### EXERCISE OBJECTIVE
An exact copy of every entry is the required answer.

(Beginning of SUPPLIED RECORDS)

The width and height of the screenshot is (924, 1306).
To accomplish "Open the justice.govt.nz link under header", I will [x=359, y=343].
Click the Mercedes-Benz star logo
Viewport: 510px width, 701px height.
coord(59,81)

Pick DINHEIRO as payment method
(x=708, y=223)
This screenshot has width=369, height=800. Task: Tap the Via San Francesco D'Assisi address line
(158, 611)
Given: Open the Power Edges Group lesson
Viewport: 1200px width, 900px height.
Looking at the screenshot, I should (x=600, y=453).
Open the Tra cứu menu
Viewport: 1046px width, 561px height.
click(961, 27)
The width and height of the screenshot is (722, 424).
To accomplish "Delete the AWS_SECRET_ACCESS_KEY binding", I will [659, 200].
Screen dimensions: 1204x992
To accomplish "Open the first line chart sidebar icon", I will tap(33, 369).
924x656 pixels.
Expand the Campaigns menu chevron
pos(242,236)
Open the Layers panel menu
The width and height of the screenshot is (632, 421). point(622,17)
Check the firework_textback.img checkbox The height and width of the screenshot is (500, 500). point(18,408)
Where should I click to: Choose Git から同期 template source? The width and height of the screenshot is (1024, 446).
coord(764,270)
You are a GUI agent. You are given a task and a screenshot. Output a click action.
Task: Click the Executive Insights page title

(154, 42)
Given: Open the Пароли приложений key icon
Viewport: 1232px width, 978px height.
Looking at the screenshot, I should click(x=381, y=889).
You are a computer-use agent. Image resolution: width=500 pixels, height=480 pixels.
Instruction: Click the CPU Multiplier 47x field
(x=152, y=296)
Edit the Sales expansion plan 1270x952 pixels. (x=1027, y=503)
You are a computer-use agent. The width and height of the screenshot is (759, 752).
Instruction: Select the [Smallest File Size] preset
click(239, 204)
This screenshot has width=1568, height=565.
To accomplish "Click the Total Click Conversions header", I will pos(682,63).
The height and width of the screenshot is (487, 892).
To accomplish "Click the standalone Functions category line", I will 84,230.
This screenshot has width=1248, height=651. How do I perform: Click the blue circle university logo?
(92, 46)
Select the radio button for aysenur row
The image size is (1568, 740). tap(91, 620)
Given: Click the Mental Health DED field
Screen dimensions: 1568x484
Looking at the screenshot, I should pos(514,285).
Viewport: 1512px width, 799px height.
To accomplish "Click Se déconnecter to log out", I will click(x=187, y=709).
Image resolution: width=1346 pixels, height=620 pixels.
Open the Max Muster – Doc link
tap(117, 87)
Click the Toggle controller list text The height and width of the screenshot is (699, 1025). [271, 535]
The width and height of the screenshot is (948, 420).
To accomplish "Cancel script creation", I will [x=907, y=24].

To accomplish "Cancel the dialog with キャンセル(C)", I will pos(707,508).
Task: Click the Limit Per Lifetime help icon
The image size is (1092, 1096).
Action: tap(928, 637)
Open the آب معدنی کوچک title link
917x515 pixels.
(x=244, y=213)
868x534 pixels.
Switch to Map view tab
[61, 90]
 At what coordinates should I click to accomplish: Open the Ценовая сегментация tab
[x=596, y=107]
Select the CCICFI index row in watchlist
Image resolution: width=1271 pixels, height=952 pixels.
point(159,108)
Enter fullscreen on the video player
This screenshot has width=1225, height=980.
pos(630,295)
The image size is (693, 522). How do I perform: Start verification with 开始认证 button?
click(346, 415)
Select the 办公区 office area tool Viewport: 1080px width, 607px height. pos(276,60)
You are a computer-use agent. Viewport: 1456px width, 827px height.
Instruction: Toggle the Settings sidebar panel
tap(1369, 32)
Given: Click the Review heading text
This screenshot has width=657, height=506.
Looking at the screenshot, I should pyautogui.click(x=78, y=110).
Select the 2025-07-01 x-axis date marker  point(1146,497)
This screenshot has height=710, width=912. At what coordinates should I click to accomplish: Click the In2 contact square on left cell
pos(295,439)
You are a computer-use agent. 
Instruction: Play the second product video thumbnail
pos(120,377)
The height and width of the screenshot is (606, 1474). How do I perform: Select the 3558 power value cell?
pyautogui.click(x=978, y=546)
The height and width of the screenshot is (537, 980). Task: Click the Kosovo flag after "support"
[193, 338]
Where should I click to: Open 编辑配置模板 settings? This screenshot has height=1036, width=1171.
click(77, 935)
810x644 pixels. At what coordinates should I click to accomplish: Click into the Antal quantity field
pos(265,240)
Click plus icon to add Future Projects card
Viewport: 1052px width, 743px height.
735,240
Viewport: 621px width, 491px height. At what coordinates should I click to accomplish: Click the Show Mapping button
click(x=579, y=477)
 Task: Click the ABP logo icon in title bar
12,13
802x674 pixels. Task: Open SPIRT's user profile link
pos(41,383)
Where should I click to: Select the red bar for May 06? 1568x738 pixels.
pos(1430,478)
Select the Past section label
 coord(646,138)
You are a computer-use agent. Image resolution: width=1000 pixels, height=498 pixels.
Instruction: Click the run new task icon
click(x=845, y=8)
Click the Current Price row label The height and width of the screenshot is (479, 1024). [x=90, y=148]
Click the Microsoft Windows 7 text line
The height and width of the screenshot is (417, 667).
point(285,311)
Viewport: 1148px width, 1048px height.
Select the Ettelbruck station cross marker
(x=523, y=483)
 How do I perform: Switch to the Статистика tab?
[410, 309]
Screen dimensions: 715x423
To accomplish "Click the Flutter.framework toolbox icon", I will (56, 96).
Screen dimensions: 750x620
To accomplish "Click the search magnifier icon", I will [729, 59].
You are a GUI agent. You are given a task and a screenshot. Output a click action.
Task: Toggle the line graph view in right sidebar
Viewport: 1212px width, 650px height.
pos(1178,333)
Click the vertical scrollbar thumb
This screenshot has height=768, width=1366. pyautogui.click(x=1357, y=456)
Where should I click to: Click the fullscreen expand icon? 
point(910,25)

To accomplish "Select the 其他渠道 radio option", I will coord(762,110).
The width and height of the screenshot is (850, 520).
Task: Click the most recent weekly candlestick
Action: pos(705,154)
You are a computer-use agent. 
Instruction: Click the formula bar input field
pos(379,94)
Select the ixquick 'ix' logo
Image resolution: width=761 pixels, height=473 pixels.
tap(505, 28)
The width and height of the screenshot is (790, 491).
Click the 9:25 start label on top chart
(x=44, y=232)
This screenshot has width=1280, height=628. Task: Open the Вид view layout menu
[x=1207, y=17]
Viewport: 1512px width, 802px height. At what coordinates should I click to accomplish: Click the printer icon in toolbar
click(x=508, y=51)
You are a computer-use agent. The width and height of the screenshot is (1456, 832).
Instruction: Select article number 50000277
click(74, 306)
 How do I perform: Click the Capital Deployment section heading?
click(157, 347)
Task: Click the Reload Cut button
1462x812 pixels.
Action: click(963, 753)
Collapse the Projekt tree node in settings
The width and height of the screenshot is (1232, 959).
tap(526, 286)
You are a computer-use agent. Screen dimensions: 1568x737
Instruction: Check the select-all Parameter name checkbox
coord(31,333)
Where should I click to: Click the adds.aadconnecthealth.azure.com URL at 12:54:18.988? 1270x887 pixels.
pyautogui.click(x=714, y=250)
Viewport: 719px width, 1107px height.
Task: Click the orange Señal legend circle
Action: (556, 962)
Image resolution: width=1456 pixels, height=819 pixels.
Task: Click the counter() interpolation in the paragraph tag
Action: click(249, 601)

(End of SUPPLIED RECORDS)

### RESULT BELOW
The width and height of the screenshot is (924, 1306).
To accomplish "Open the justice.govt.nz link under header", I will [x=359, y=343].
Click the Mercedes-Benz star logo
Viewport: 510px width, 701px height.
coord(59,81)

Pick DINHEIRO as payment method
(x=708, y=223)
This screenshot has width=369, height=800. Task: Tap the Via San Francesco D'Assisi address line
(158, 611)
Given: Open the Power Edges Group lesson
Viewport: 1200px width, 900px height.
Looking at the screenshot, I should (x=600, y=453).
Open the Tra cứu menu
Viewport: 1046px width, 561px height.
click(961, 27)
The width and height of the screenshot is (722, 424).
To accomplish "Delete the AWS_SECRET_ACCESS_KEY binding", I will [659, 200].
Screen dimensions: 1204x992
To accomplish "Open the first line chart sidebar icon", I will tap(33, 369).
924x656 pixels.
Expand the Campaigns menu chevron
pos(242,236)
Open the Layers panel menu
The width and height of the screenshot is (632, 421). point(622,17)
Check the firework_textback.img checkbox The height and width of the screenshot is (500, 500). point(18,408)
Where should I click to: Choose Git から同期 template source? The width and height of the screenshot is (1024, 446).
coord(764,270)
You are a GUI agent. You are given a task and a screenshot. Output a click action.
Task: Click the Executive Insights page title

(154, 42)
Given: Open the Пароли приложений key icon
Viewport: 1232px width, 978px height.
Looking at the screenshot, I should click(x=381, y=889).
You are a computer-use agent. Image resolution: width=500 pixels, height=480 pixels.
Instruction: Click the CPU Multiplier 47x field
(x=152, y=296)
Edit the Sales expansion plan 1270x952 pixels. (x=1027, y=503)
You are a computer-use agent. The width and height of the screenshot is (759, 752).
Instruction: Select the [Smallest File Size] preset
click(239, 204)
This screenshot has width=1568, height=565.
To accomplish "Click the Total Click Conversions header", I will pos(682,63).
The height and width of the screenshot is (487, 892).
To accomplish "Click the standalone Functions category line", I will 84,230.
This screenshot has width=1248, height=651. How do I perform: Click the blue circle university logo?
(92, 46)
Select the radio button for aysenur row
The image size is (1568, 740). tap(91, 620)
Given: Click the Mental Health DED field
Screen dimensions: 1568x484
Looking at the screenshot, I should pos(514,285).
Viewport: 1512px width, 799px height.
To accomplish "Click Se déconnecter to log out", I will click(x=187, y=709).
Image resolution: width=1346 pixels, height=620 pixels.
Open the Max Muster – Doc link
tap(117, 87)
Click the Toggle controller list text The height and width of the screenshot is (699, 1025). [271, 535]
The width and height of the screenshot is (948, 420).
To accomplish "Cancel script creation", I will [x=907, y=24].

To accomplish "Cancel the dialog with キャンセル(C)", I will pos(707,508).
Task: Click the Limit Per Lifetime help icon
The image size is (1092, 1096).
Action: tap(928, 637)
Open the آب معدنی کوچک title link
917x515 pixels.
(x=244, y=213)
868x534 pixels.
Switch to Map view tab
[61, 90]
 At what coordinates should I click to accomplish: Open the Ценовая сегментация tab
[x=596, y=107]
Select the CCICFI index row in watchlist
Image resolution: width=1271 pixels, height=952 pixels.
point(159,108)
Enter fullscreen on the video player
This screenshot has width=1225, height=980.
pos(630,295)
The image size is (693, 522). How do I perform: Start verification with 开始认证 button?
click(346, 415)
Select the 办公区 office area tool Viewport: 1080px width, 607px height. pos(276,60)
You are a computer-use agent. Viewport: 1456px width, 827px height.
Instruction: Toggle the Settings sidebar panel
tap(1369, 32)
Given: Click the Review heading text
This screenshot has width=657, height=506.
Looking at the screenshot, I should pyautogui.click(x=78, y=110).
Select the 2025-07-01 x-axis date marker  point(1146,497)
This screenshot has height=710, width=912. At what coordinates should I click to accomplish: Click the In2 contact square on left cell
pos(295,439)
You are a computer-use agent. 
Instruction: Play the second product video thumbnail
pos(120,377)
The height and width of the screenshot is (606, 1474). How do I perform: Select the 3558 power value cell?
pyautogui.click(x=978, y=546)
The height and width of the screenshot is (537, 980). Task: Click the Kosovo flag after "support"
[193, 338]
Where should I click to: Open 编辑配置模板 settings? This screenshot has height=1036, width=1171.
click(77, 935)
810x644 pixels. At what coordinates should I click to accomplish: Click into the Antal quantity field
pos(265,240)
Click plus icon to add Future Projects card
Viewport: 1052px width, 743px height.
735,240
Viewport: 621px width, 491px height. At what coordinates should I click to accomplish: Click the Show Mapping button
click(x=579, y=477)
 Task: Click the ABP logo icon in title bar
12,13
802x674 pixels. Task: Open SPIRT's user profile link
pos(41,383)
Where should I click to: Select the red bar for May 06? 1568x738 pixels.
pos(1430,478)
Select the Past section label
 coord(646,138)
You are a computer-use agent. Image resolution: width=1000 pixels, height=498 pixels.
Instruction: Click the run new task icon
click(x=845, y=8)
Click the Current Price row label The height and width of the screenshot is (479, 1024). [x=90, y=148]
Click the Microsoft Windows 7 text line
The height and width of the screenshot is (417, 667).
point(285,311)
Viewport: 1148px width, 1048px height.
Select the Ettelbruck station cross marker
(x=523, y=483)
 How do I perform: Switch to the Статистика tab?
[410, 309]
Screen dimensions: 715x423
To accomplish "Click the Flutter.framework toolbox icon", I will (56, 96).
Screen dimensions: 750x620
To accomplish "Click the search magnifier icon", I will [729, 59].
You are a GUI agent. You are given a task and a screenshot. Output a click action.
Task: Toggle the line graph view in right sidebar
Viewport: 1212px width, 650px height.
pos(1178,333)
Click the vertical scrollbar thumb
This screenshot has height=768, width=1366. pyautogui.click(x=1357, y=456)
Where should I click to: Click the fullscreen expand icon? 
point(910,25)

To accomplish "Select the 其他渠道 radio option", I will coord(762,110).
The width and height of the screenshot is (850, 520).
Task: Click the most recent weekly candlestick
Action: pos(705,154)
You are a computer-use agent. 
Instruction: Click the formula bar input field
pos(379,94)
Select the ixquick 'ix' logo
Image resolution: width=761 pixels, height=473 pixels.
tap(505, 28)
The width and height of the screenshot is (790, 491).
Click the 9:25 start label on top chart
(x=44, y=232)
This screenshot has width=1280, height=628. Task: Open the Вид view layout menu
[x=1207, y=17]
Viewport: 1512px width, 802px height. At what coordinates should I click to accomplish: Click the printer icon in toolbar
click(x=508, y=51)
You are a computer-use agent. The width and height of the screenshot is (1456, 832).
Instruction: Select article number 50000277
click(74, 306)
 How do I perform: Click the Capital Deployment section heading?
click(157, 347)
Task: Click the Reload Cut button
1462x812 pixels.
Action: click(963, 753)
Collapse the Projekt tree node in settings
The width and height of the screenshot is (1232, 959).
tap(526, 286)
You are a computer-use agent. Screen dimensions: 1568x737
Instruction: Check the select-all Parameter name checkbox
coord(31,333)
Where should I click to: Click the adds.aadconnecthealth.azure.com URL at 12:54:18.988? 1270x887 pixels.
pyautogui.click(x=714, y=250)
Viewport: 719px width, 1107px height.
Task: Click the orange Señal legend circle
Action: (556, 962)
Image resolution: width=1456 pixels, height=819 pixels.
Task: Click the counter() interpolation in the paragraph tag
Action: click(249, 601)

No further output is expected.